=== Study material ===
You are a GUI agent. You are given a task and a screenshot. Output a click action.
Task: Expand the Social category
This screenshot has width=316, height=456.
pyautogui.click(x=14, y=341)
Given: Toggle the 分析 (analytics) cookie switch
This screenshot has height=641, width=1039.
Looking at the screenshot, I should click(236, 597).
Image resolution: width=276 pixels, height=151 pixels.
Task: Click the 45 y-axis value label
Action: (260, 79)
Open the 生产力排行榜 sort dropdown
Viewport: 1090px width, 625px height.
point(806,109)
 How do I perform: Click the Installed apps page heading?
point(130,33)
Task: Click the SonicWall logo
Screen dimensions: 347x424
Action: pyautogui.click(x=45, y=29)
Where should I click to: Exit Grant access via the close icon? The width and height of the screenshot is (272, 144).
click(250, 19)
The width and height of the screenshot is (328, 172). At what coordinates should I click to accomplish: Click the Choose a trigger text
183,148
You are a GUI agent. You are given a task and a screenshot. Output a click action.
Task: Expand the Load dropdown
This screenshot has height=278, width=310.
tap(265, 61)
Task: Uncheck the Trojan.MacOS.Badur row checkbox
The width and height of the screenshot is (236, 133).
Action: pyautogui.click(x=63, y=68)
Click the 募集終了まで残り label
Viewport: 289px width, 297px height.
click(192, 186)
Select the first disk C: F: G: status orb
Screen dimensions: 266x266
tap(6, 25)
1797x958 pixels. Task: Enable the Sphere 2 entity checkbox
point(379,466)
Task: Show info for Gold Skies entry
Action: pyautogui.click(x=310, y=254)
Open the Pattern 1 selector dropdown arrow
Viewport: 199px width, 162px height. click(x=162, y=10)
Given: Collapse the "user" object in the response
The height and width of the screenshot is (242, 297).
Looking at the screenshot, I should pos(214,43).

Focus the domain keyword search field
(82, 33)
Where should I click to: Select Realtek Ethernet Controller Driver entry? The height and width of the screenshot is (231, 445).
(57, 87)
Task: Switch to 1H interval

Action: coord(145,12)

=== Problem ===
Go through the entries and repeat each one exactly.

=== Exercise output ===
You are a GUI agent. You are given a task and a screenshot. Output a click action.
Task: Expand the Social category
This screenshot has width=316, height=456.
pyautogui.click(x=14, y=341)
Given: Toggle the 分析 (analytics) cookie switch
This screenshot has height=641, width=1039.
Looking at the screenshot, I should click(236, 597).
Image resolution: width=276 pixels, height=151 pixels.
Task: Click the 45 y-axis value label
Action: (260, 79)
Open the 生产力排行榜 sort dropdown
Viewport: 1090px width, 625px height.
point(806,109)
 How do I perform: Click the Installed apps page heading?
point(130,33)
Task: Click the SonicWall logo
Screen dimensions: 347x424
Action: pyautogui.click(x=45, y=29)
Where should I click to: Exit Grant access via the close icon? The width and height of the screenshot is (272, 144).
click(250, 19)
The width and height of the screenshot is (328, 172). At what coordinates should I click to accomplish: Click the Choose a trigger text
183,148
You are a GUI agent. You are given a task and a screenshot. Output a click action.
Task: Expand the Load dropdown
This screenshot has height=278, width=310.
tap(265, 61)
Task: Uncheck the Trojan.MacOS.Badur row checkbox
The width and height of the screenshot is (236, 133).
Action: pyautogui.click(x=63, y=68)
Click the 募集終了まで残り label
Viewport: 289px width, 297px height.
click(192, 186)
Select the first disk C: F: G: status orb
Screen dimensions: 266x266
tap(6, 25)
1797x958 pixels. Task: Enable the Sphere 2 entity checkbox
point(379,466)
Task: Show info for Gold Skies entry
Action: pyautogui.click(x=310, y=254)
Open the Pattern 1 selector dropdown arrow
Viewport: 199px width, 162px height. click(x=162, y=10)
Given: Collapse the "user" object in the response
The height and width of the screenshot is (242, 297).
Looking at the screenshot, I should pos(214,43).

Focus the domain keyword search field
(82, 33)
Where should I click to: Select Realtek Ethernet Controller Driver entry? The height and width of the screenshot is (231, 445).
(57, 87)
Task: Switch to 1H interval

Action: coord(145,12)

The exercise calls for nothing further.